### [Task details]
Can you write the next part of the piece below about the Obamacare exchanges' troubled first day, starting right after its last sentence?

LOS ANGELES, October 2, 2013—From a brief perusal of the headlines, Day 1 of Obamacare’s exchange rollouts did not go swimmingly.
Washington Examiner columnist Charlie Spiering wrote: The glitchy error-filled misadventures of creating an account on healthcare.gov.
The National Journal’s headline was muted: Obamacare exchanges: not working as planned.
While the Milwaukee-Wisconsin Journal Sentinel was a bit more honest: Glitches, shutdown complicate Obamacare exchange in state.
Finally, the Miami Herald simply told the truth: Obamacare insurance exchange off to rocky start.
As a former software analyst and troubleshooter, I have been through my share of software rollouts. Even the most carefully tested, planned, and incremental ones have glitches and unexpected problems. Sad to say, this exchange rollout, after three years of supposed strategy, was neither incremental nor properly planned. Carefully tested? Doubtful, especially since less than one month ago many of the systems were not even complete, let alone tried. If Day 1 is showing this type of fruit, one shudders to think what Day 31 will look like.

### [Data below]
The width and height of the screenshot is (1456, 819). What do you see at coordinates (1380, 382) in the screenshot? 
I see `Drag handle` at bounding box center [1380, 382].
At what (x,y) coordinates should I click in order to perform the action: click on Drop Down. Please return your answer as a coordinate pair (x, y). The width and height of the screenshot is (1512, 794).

### [Response]
President Barack Obama and Health and Human Services Secretary Kathleen Sebelius attributed the resultant glitches and crashes to the drain on the system from the amount of people desperately needing health care attempting to sign up. Realtor Sam Ramey scathingly puts that spin to bed:
“[She] is bragging about the 2.5 million people who went to the Obamacare website and that it crashed the site. That’s about half of Los Angeles. For a nation of over 350 million (legal) citizens, that’s less than .5 percent of the country. I have a database of 5,000 users with 600 going to my rameyregroup.com and mypropertyvaluereport.com websites at any one time. That’s about 12 percent, and they haven’t crashed yet.”
Then the President really stepped in it, making the poorest of analogies by comparing the first day of the exchange rollout to the Apple iOS7 upgrade. “Consider that just a couple of weeks ago, Apple rolled out a new mobile operating system, and within days, they found a glitch, so they fixed it. I don’t remember anybody suggesting Apple should stop selling iPhones or iPads or threatening to shut down the company if they didn’t,” Obama said.
Here is where the analogy fails: Apple produces high-end products sold at high-end prices. Unless you get one of their products refurbished, on the black market or as a gift, you can expect to shell out no less than $700 for their lower-end models. Apple has built a reputation and they price their products accordingly. From the testimonials of the Apple fans in my circle, their products live up to the cost and the resultant benefits.
After a three-year lead time and a great deal of money spent to trumpet the arrival of the exchanges, here is what we have: Several states are still not ready to enroll participants. The software in some states cannot calculate an accurate premium price. Days before the October 1 date, D.C. announced that shoppers would not have access to their premium prices until mid-November. Most troublesome, on Oct 1, people either could not sign on to the site or it took hours to complete their registration.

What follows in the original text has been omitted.